The case has become something of a cause célèbre among ed-tech specialists in colleges and schools because of a strong tradition of using open-source software for eLearning activities.
A legal victory by Blackboard, which dominates the commercial course-management market, would be counter to the goals of leading open-source advocates. To many educators, the ability to generate their own products without commercial interference is considered a fundamental right, and something to be vigorously protected.
Critics of Blackboard also see D2L’s fight against a much larger competitor as a battle between David and Goliath. At D2L, a lawyer for the privately owned Canadian company has stressed repeatedly that, in resisting Blackboard, it is “fighting for the entire community,” as she recently put it. Meanwhile, according to some observers, Blackboard may not have anticipated how strongly its suit against D2L would be contested.
In any case, Matthew H. Small, Blackboard’s chief counsel, said in an interview last week that it was “very clear” that D2L was guilty of patent infringement. He said he was “not even thinking about” a settlement.
Desire2Learn’s lawyer, Diane Lank, also held out little prospect of avoiding a trial.
She said she had been involved in many cases where her client, despite being confident, agreed to settle out of court to avoid additional costs. But she stressed that in the Blackboard case, “we have taken the position … that there’s more at stake.”
Some aspects of the dispute have led to emotional charges on the internet. In a blog that D2L posted on its website toward the end of October–but that it quickly removed after hearing from opposing lawyers–the company accused Blackboard of having been disingenuous in asserting that it only wanted a “reasonable royalty” from D2L.

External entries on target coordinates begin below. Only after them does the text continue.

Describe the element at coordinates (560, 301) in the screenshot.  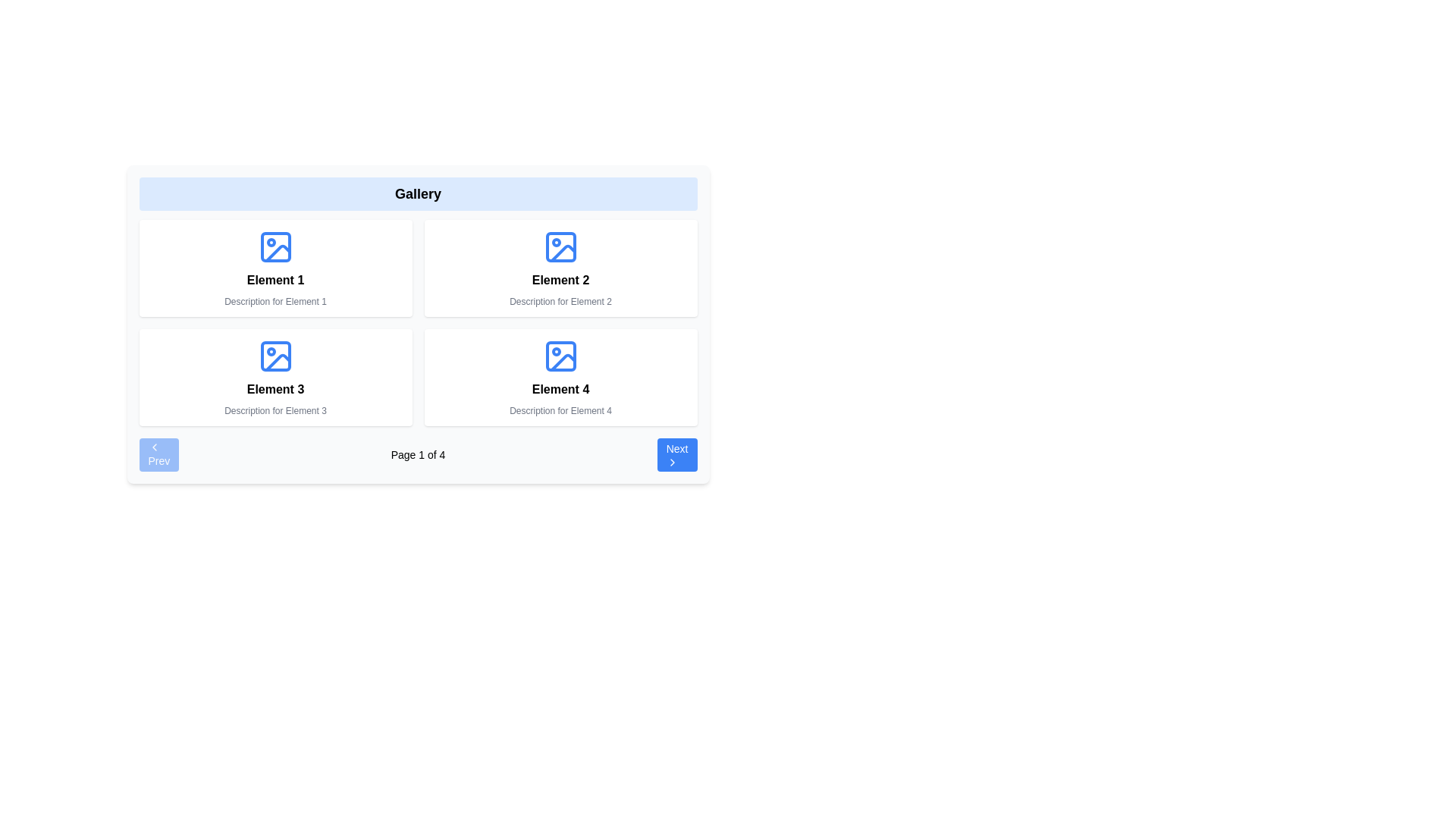
I see `the text component displaying 'Description for Element 2', which is located directly below the label 'Element 2' in the second content card of the top row in a grid layout` at that location.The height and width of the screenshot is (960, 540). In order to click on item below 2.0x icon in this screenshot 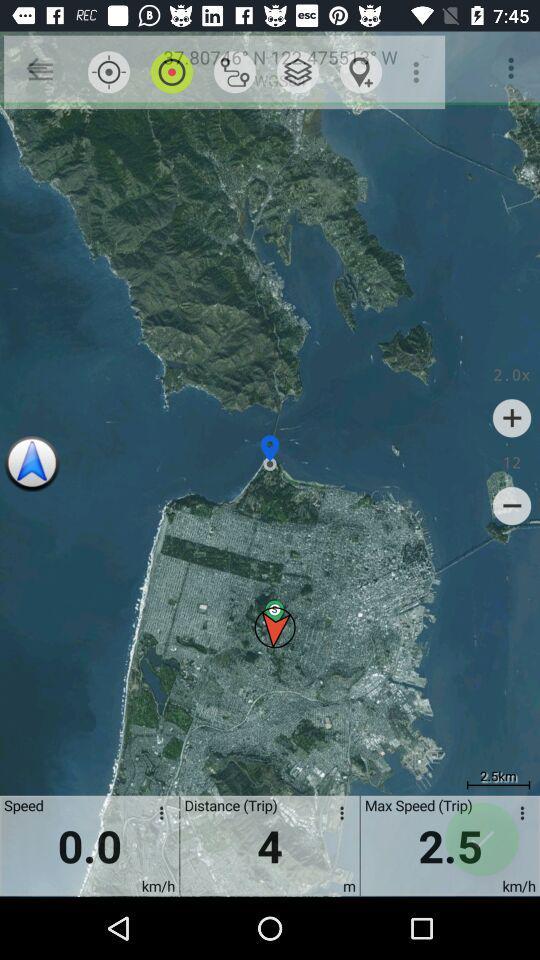, I will do `click(512, 417)`. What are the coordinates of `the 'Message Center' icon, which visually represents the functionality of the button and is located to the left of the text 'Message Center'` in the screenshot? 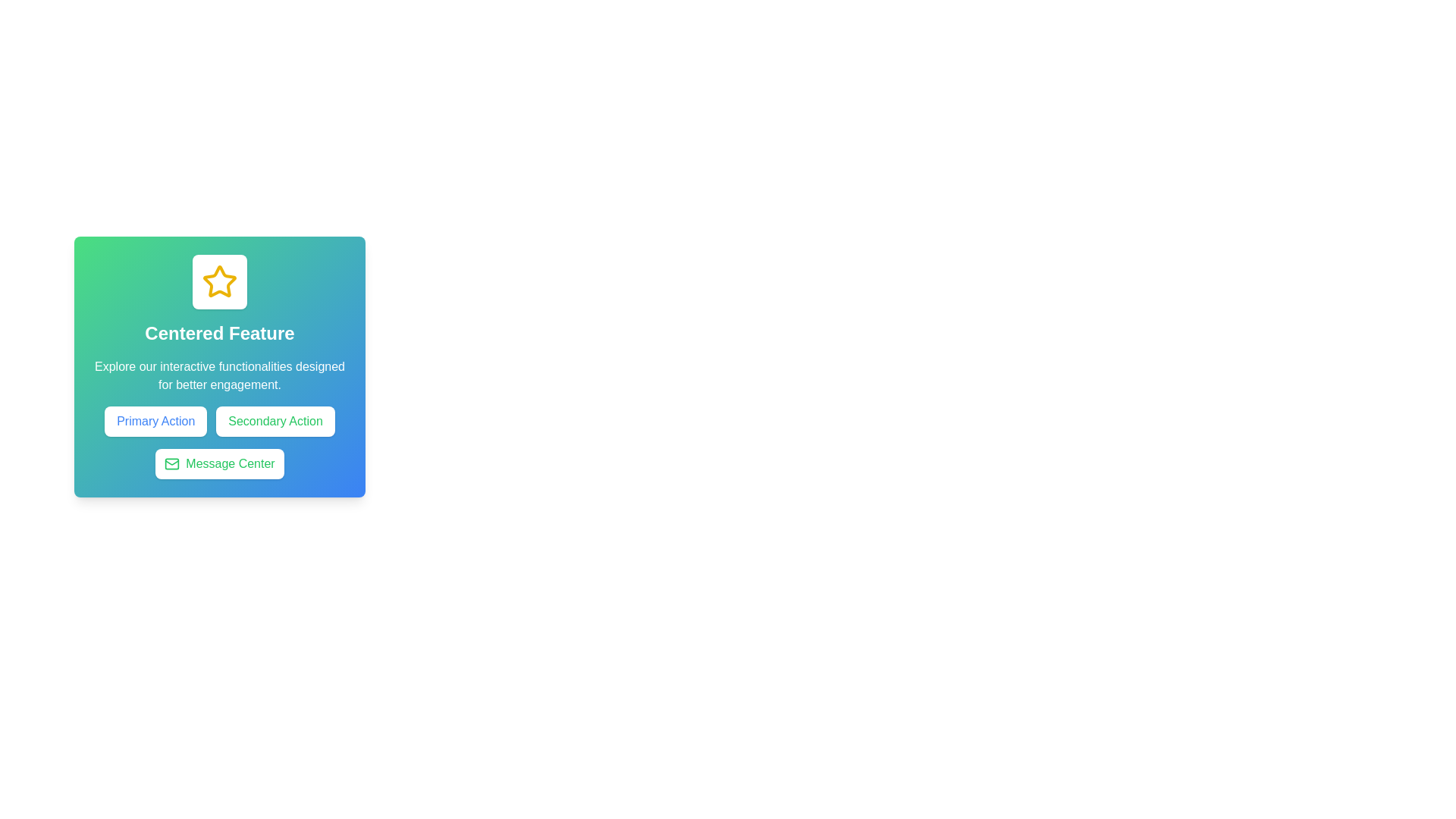 It's located at (172, 463).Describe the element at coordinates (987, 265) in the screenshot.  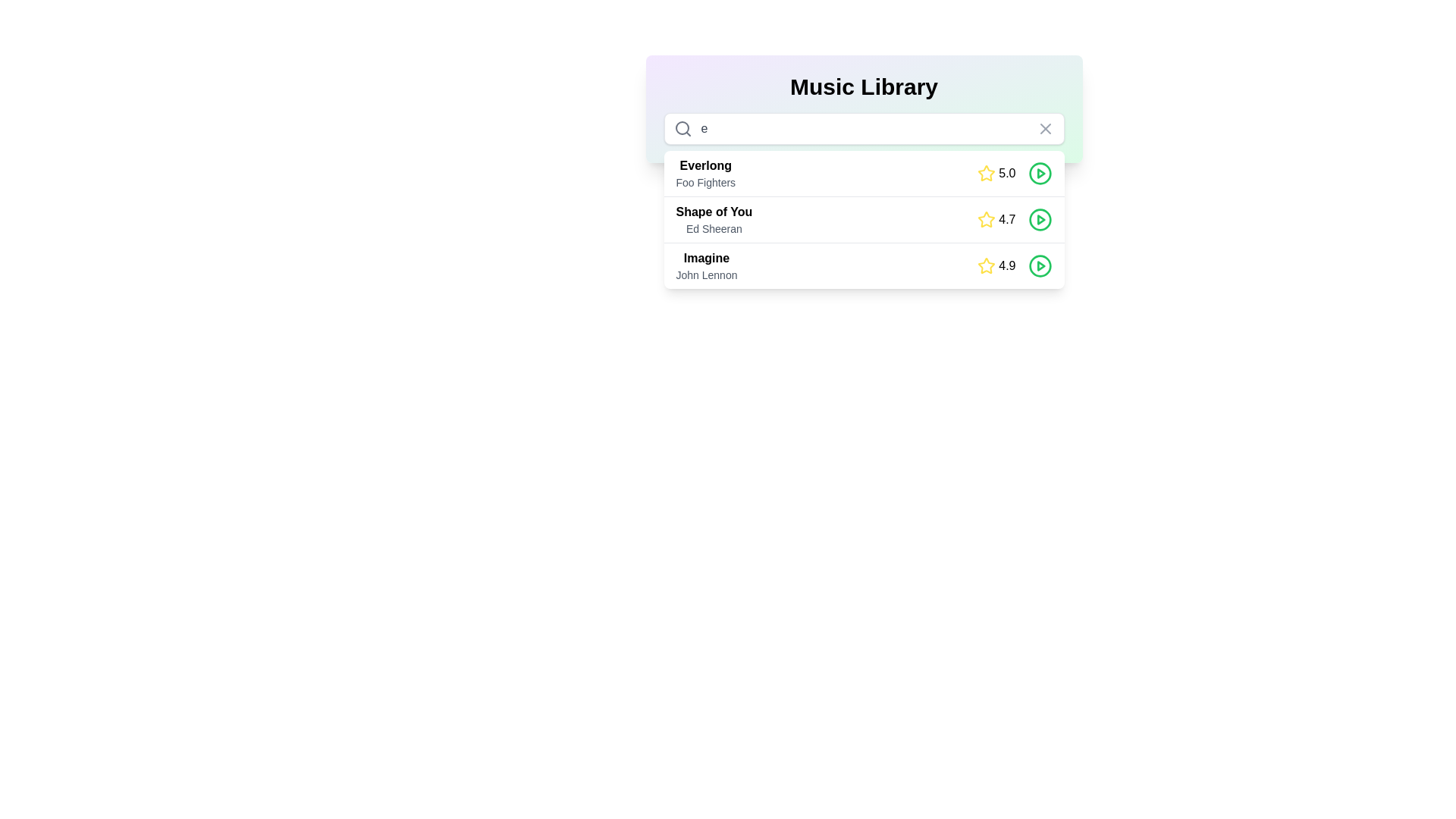
I see `the bright yellow star icon indicating ratings or favorites located in the bottom row of the 'Music Library' table, next to the numeric score '4.9'` at that location.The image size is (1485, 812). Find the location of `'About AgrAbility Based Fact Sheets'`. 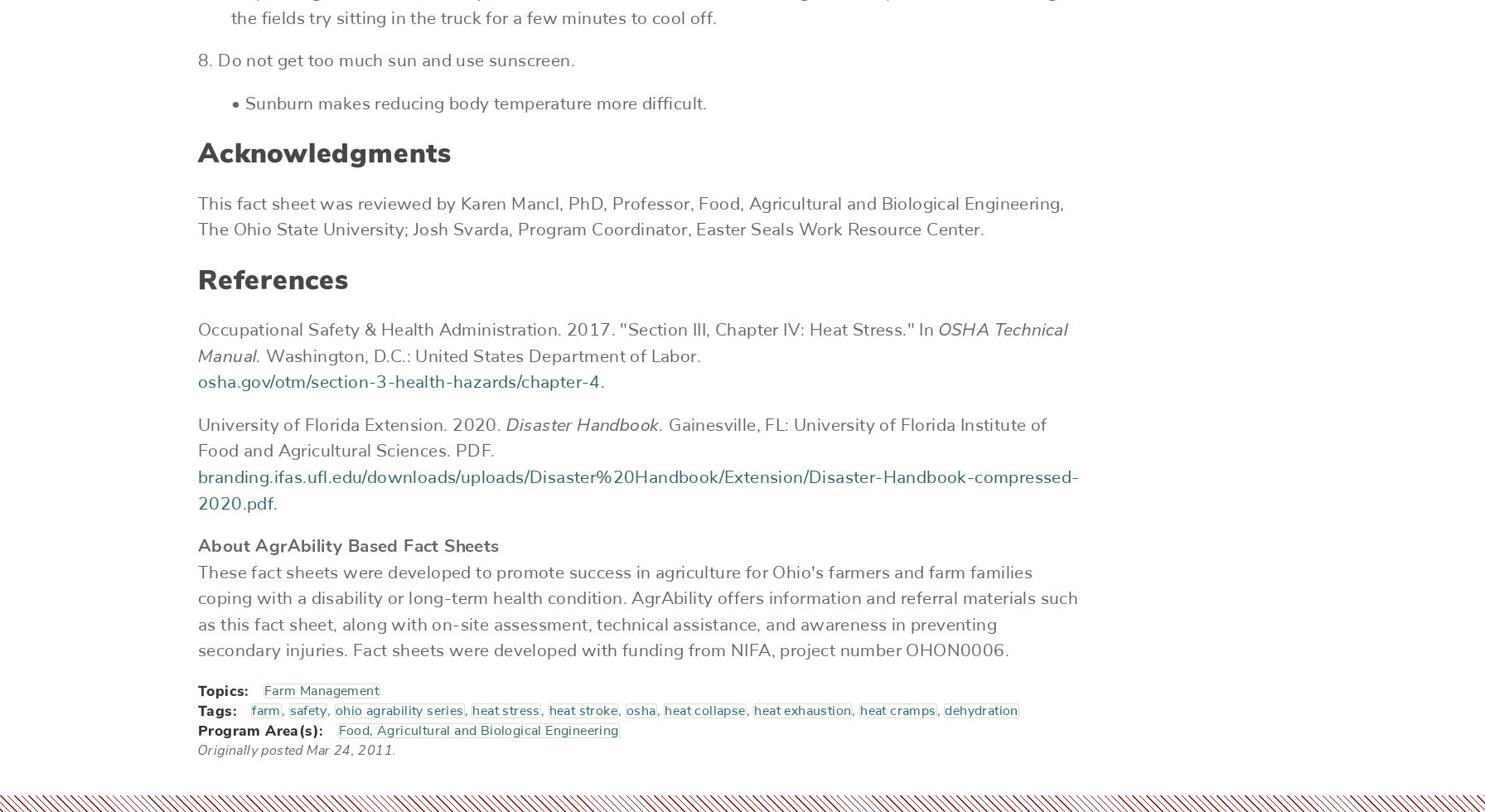

'About AgrAbility Based Fact Sheets' is located at coordinates (348, 545).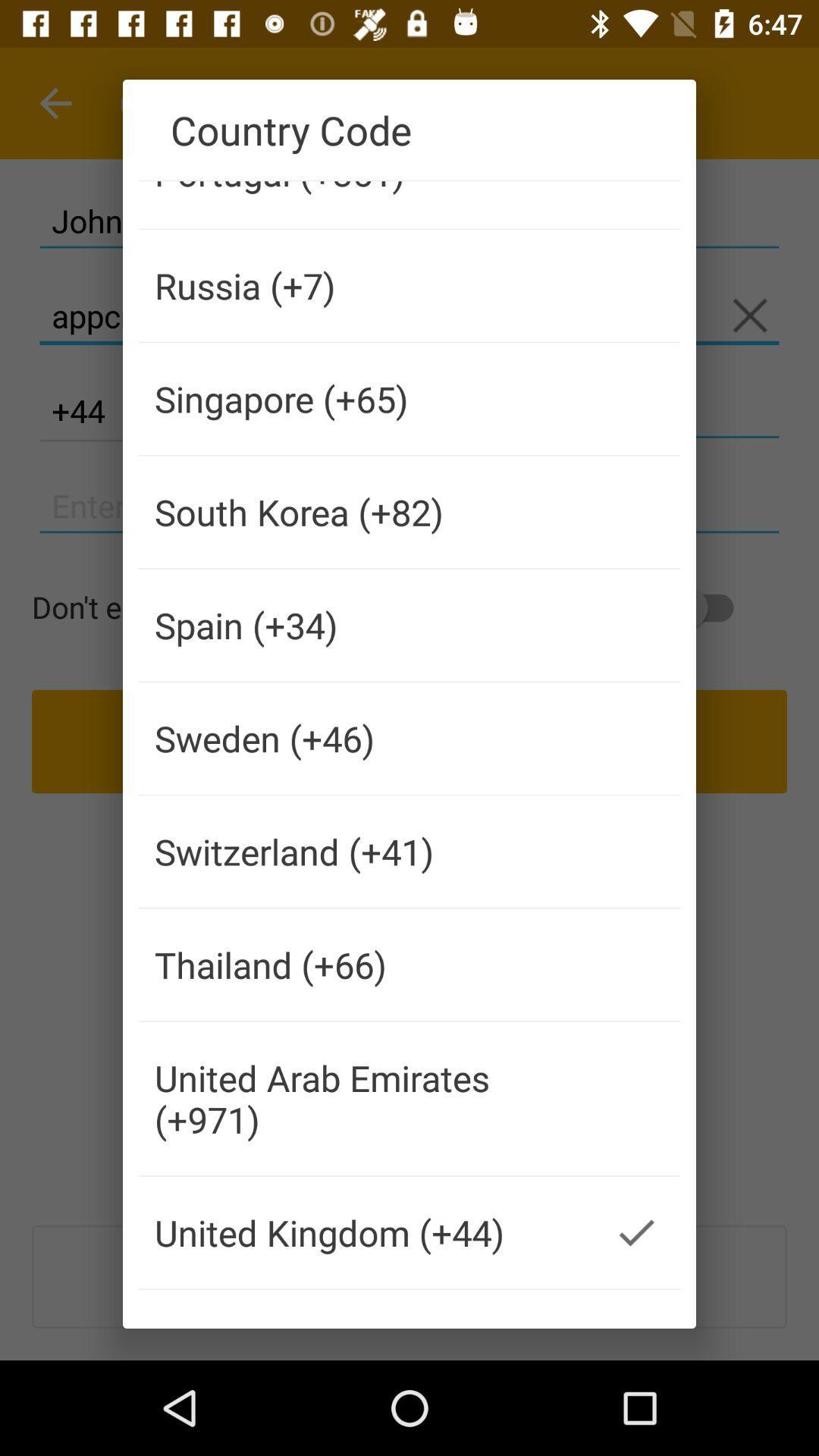 This screenshot has height=1456, width=819. I want to click on icon below the russia (+7) icon, so click(366, 399).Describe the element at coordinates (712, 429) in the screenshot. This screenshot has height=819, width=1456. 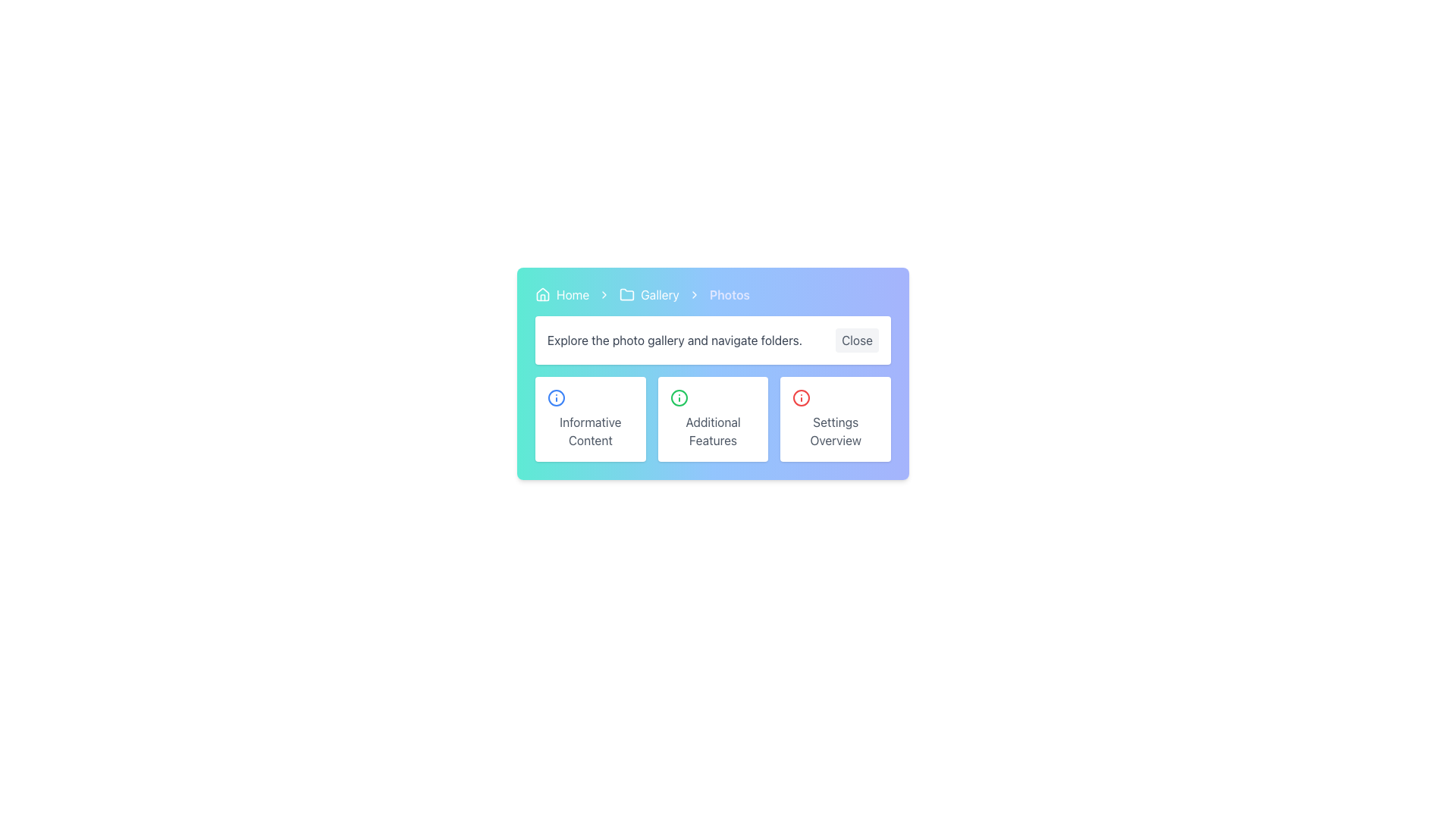
I see `the second Information Card in the horizontally aligned set of three cards` at that location.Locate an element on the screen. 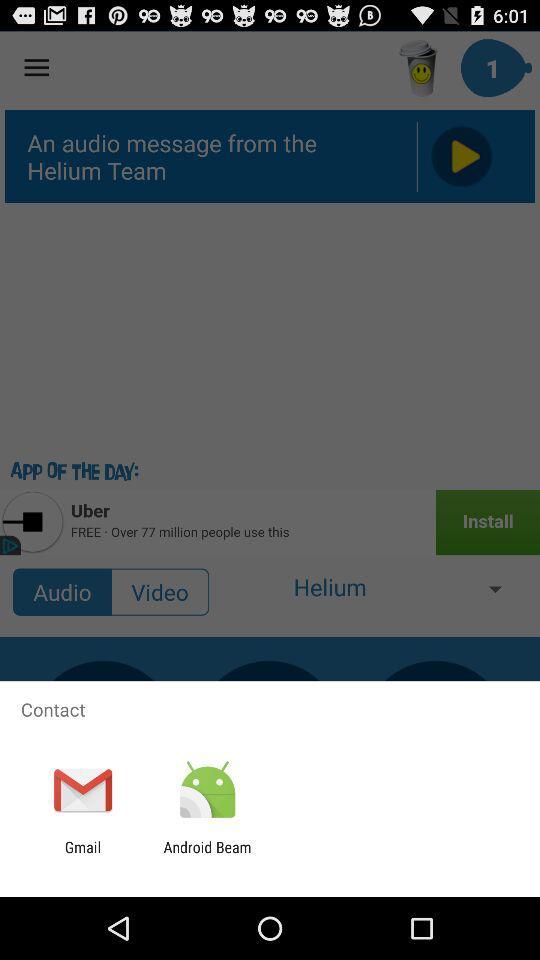  android beam icon is located at coordinates (206, 855).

On the contrary, D2L’s blog declared, “we’ve learned that months before announcing the patent and filing suit, Blackboard and its external advisors and PR firms discussed the ‘public’ purpose of the patent as [being] to protect intellectual property,” when “the ‘real’ purpose was to ‘contain and control’ Desire2Learn.”
The blog claimed that “Blackboard’s litigation strategy appears to be to increase costs of litigation to Desire2Learn through unnecessary discovery and depositions, while deflecting attention from the real, fundamental issues of patent validity, infringement, and equitable conduct.”
D2L also accused Blackboard of seeking information about it through inappropriate means, such as by paying someone to attend a D2L user conference and using a Blackboard employee to misrepresent herself through “a spoofed university eMail address.”
Speaking for Blackboard, Small said D2L had improperly disclosed information that was protected by rules governing the discovery process in lawsuits, and he characterized the blog as “desperate.” Small declined, however, to comment on the substance of D2L’s allegations.
Lank said D2L remained confident of prevailing in a trial. She pointed to a magistrate judge’s ruling last fall, subsequently upheld by a district court judge, that eliminated 35 so-called “system” claims among the 44 in Blackboard’s lawsuit. The nine left open relate to online methodology.
Citing Desire2Learn’s strong belief that its learning-management products do not violate Blackboard’s rights, Lank asserted that the patent “should have never been issued” by the United States Patent and Trademark Office because of at least 15 pieces of “prior art” in online learning.
The Patent Office agreed last year to review challenges to its decision to approve Blackboard’s original patent application. Although the review potentially could lead to revocation of the patent, a decision might not come for another year.
A patent expert who has been following Blackboard’s lawsuit closely said both companies seemed to be so intent on winning that any verdict was likely to be appealed–and the case could drag on for many more months.
“This is a case that should never have gone to trial,” said the expert, James Farmer, a long-time researcher on intellectual property who has ties to the open-source community. Farmer said neither party in the suit seemed inclined to work things out, even though the litigation had already proven expensive for both of them.
In suing D2L, Farmer said, Blackboard was “doing what big companies do” in a competitive world, but it had failed to realize that “that doesn’t work in higher education.” For educators, meanwhile, he contended the stakes were “actually trivial” because even if Blackboard were to win its suit, that probably would not increase prices by more than a few percentage points.
In a development unrelated to the lawsuit but likely to increase its role in education, Blackboard announced on Jan. 14 that it would buy the NTI Group, Inc., a privately held mass communications company, for $182 million.